Closed choishingwan closed 5 years ago
Partly completed except that the phenotype + covariate check is still behind the clumping.
Might want to add a flag to the genotype class to indicate if clumping and sorting has been done. Then we can shift the phenotype + covariate checking up-front.
But then, when there are multiple phenotype, we might want to check all of them upfront? That'd require more coding
PRSice now shift the reading sequence of file to
PRSice will terminate if in any point the input file is ill formed. Note that phenotype and covariate checks comes after clumping because we want to accomodate multiple phenotype input (which might lead to difference in covariate inclusion due to phenotype NA etc).
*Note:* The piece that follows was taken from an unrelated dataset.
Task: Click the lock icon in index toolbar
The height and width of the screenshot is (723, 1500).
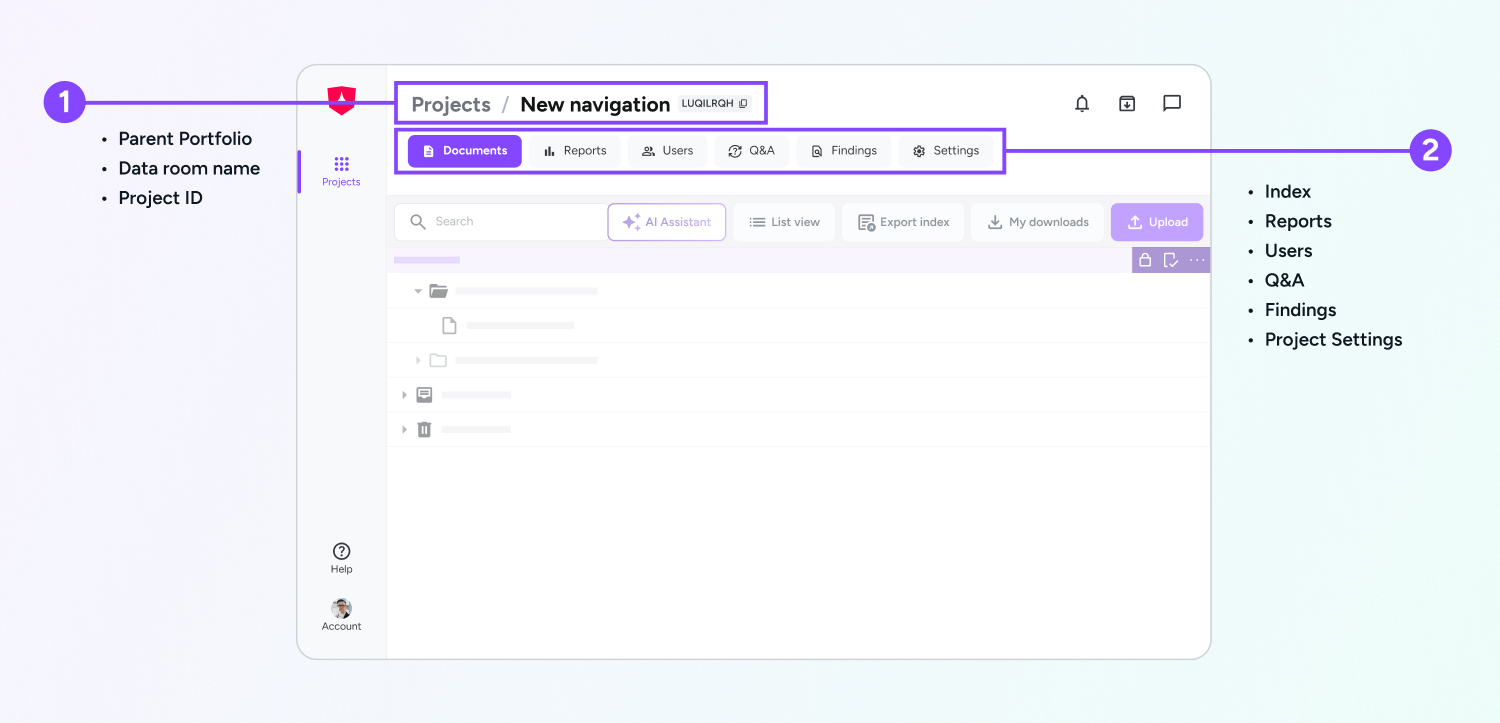Action: click(1146, 260)
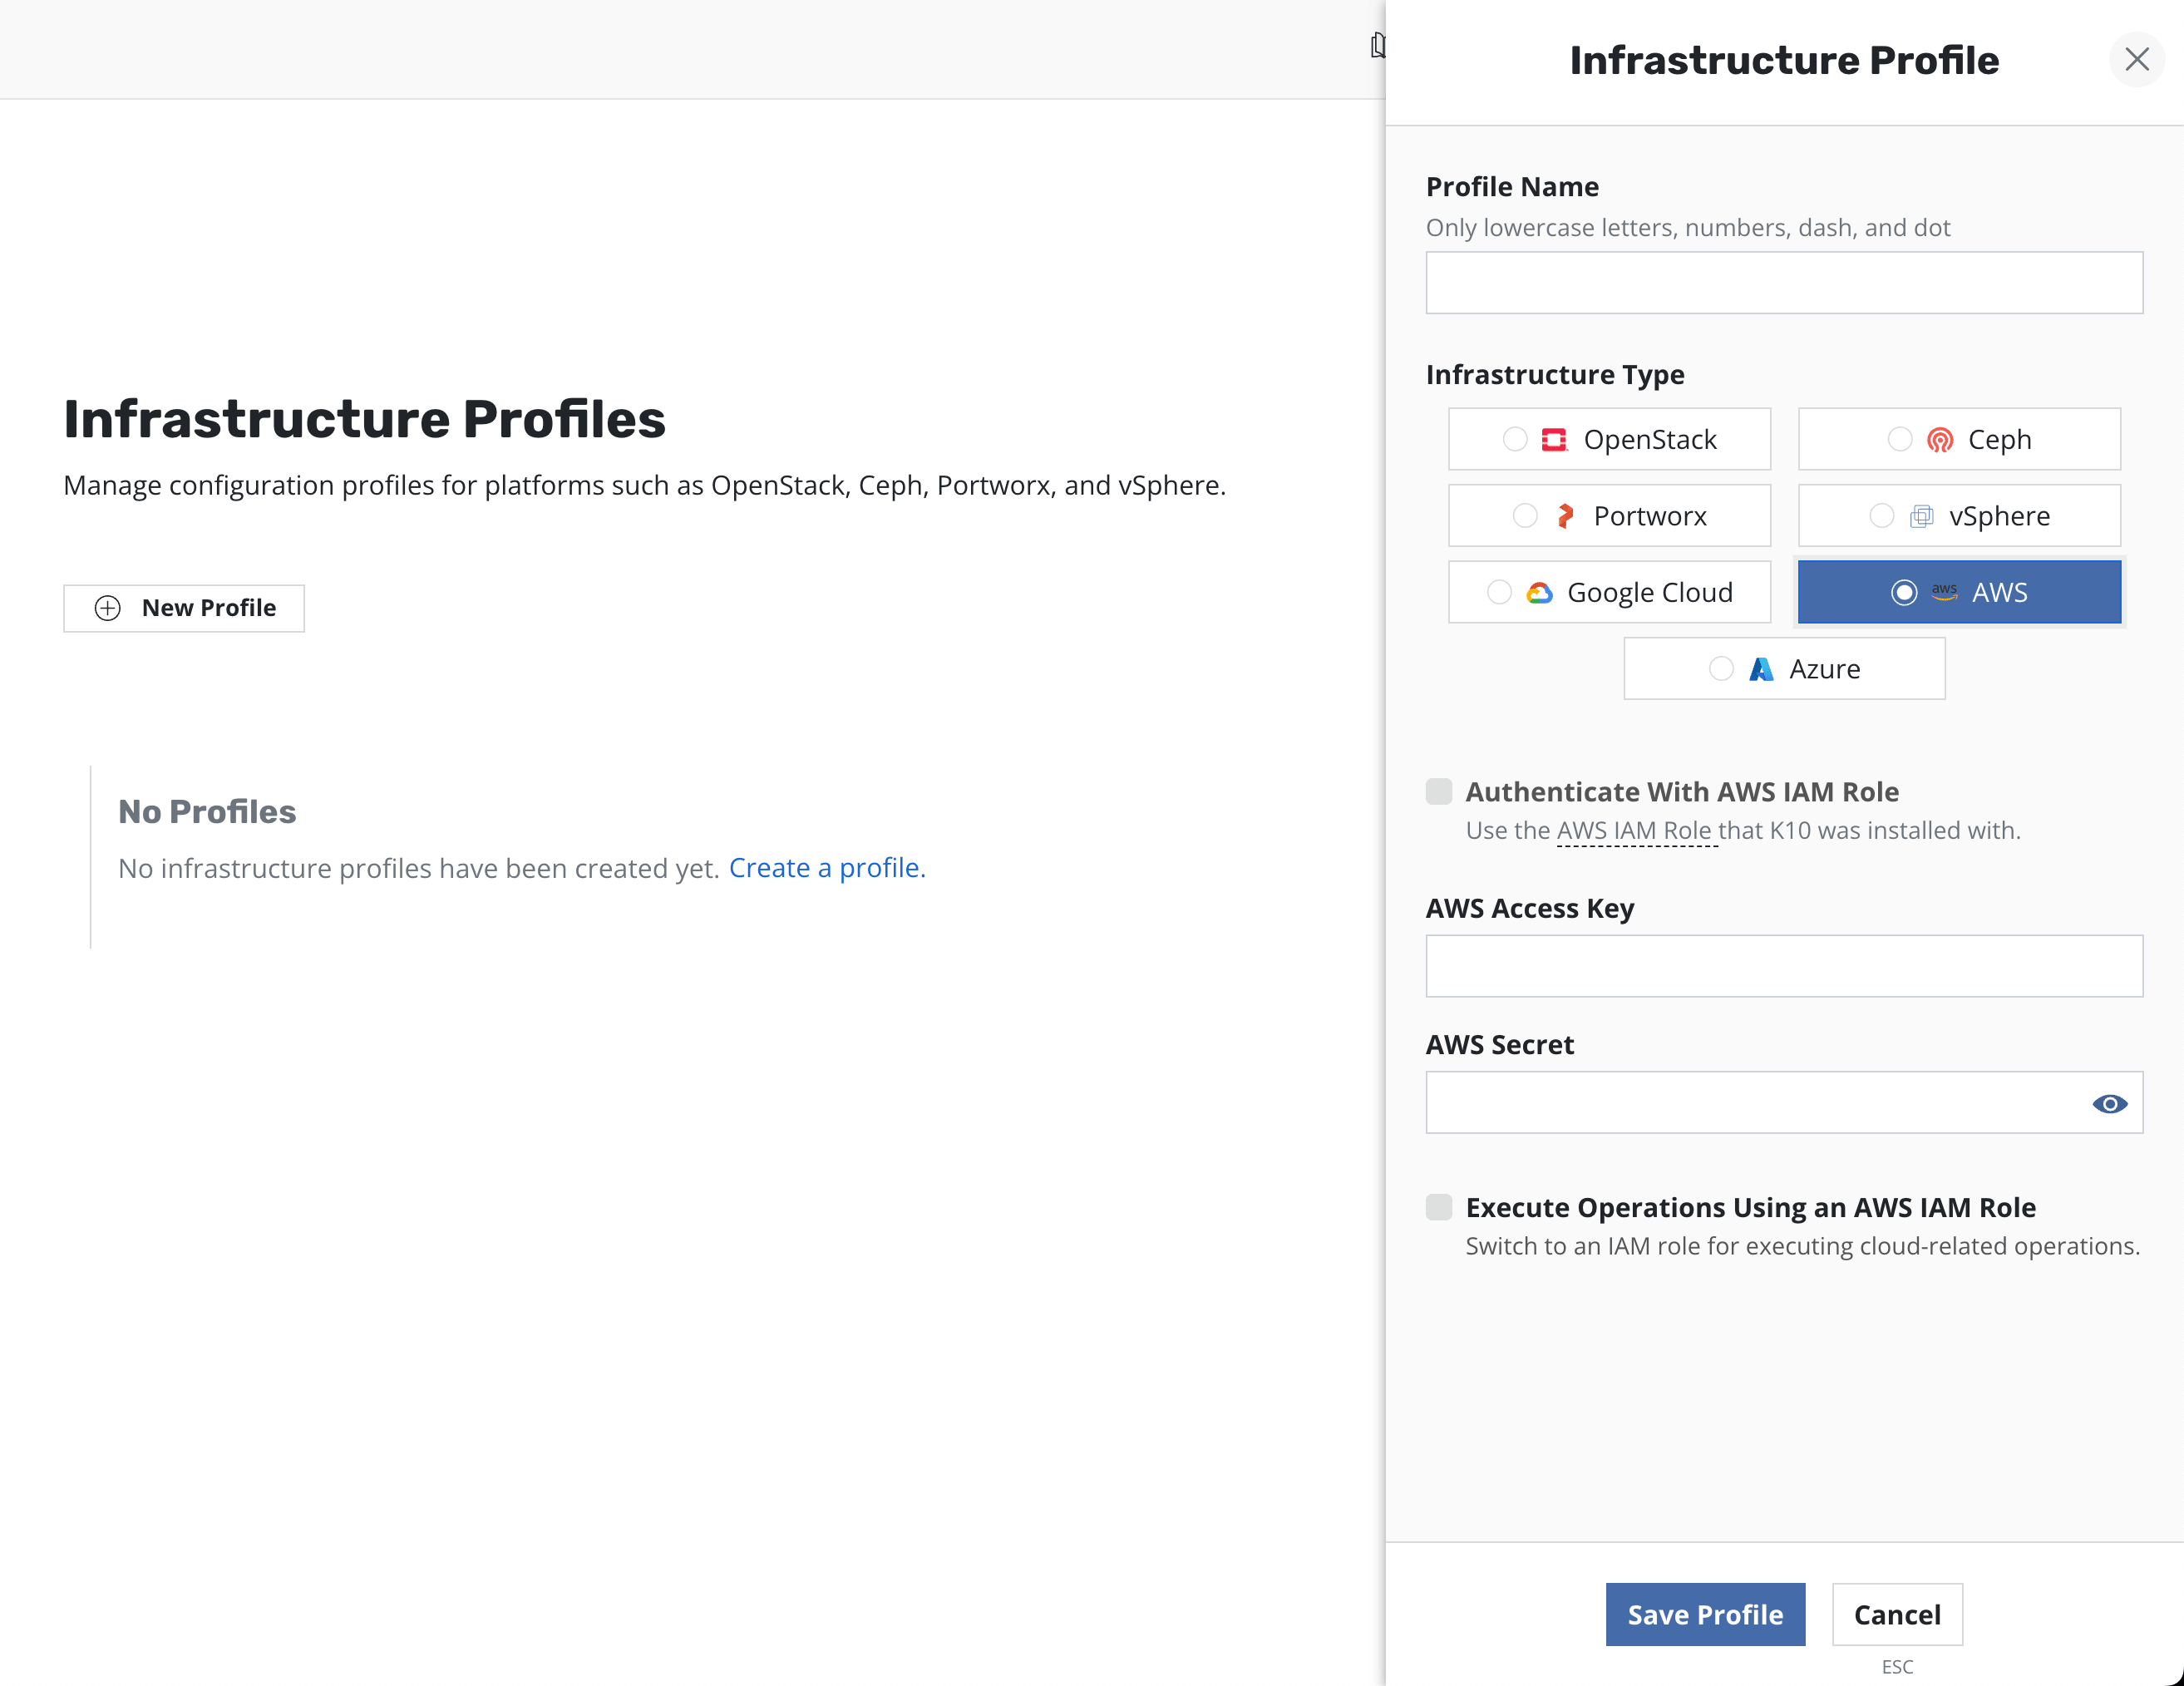Select the Azure radio button

pos(1721,669)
While we can move the file check up front, that will be inefficient and not very practical (time consuming to check for all phenotype covariate combinations) and thus we decided against it. Users should try their best to ensure their input is correct, or if they are uncertain and would like to use PRSice to test it, then a good way will be a "dry run" of PRSice with the --no-clump
option, or to run PRSice with --print-snp
option so that if PRSice failed in phenotype and covariate check, users can still re-run PRSice without needing to do full clumping by using --extract PRSice.snp
assuming --out PRSice
is used in the first pass
Might want to check all the file inputs at the very beginning (especially covariate file). It is rather annoying that the program error out after clumping and other procedures.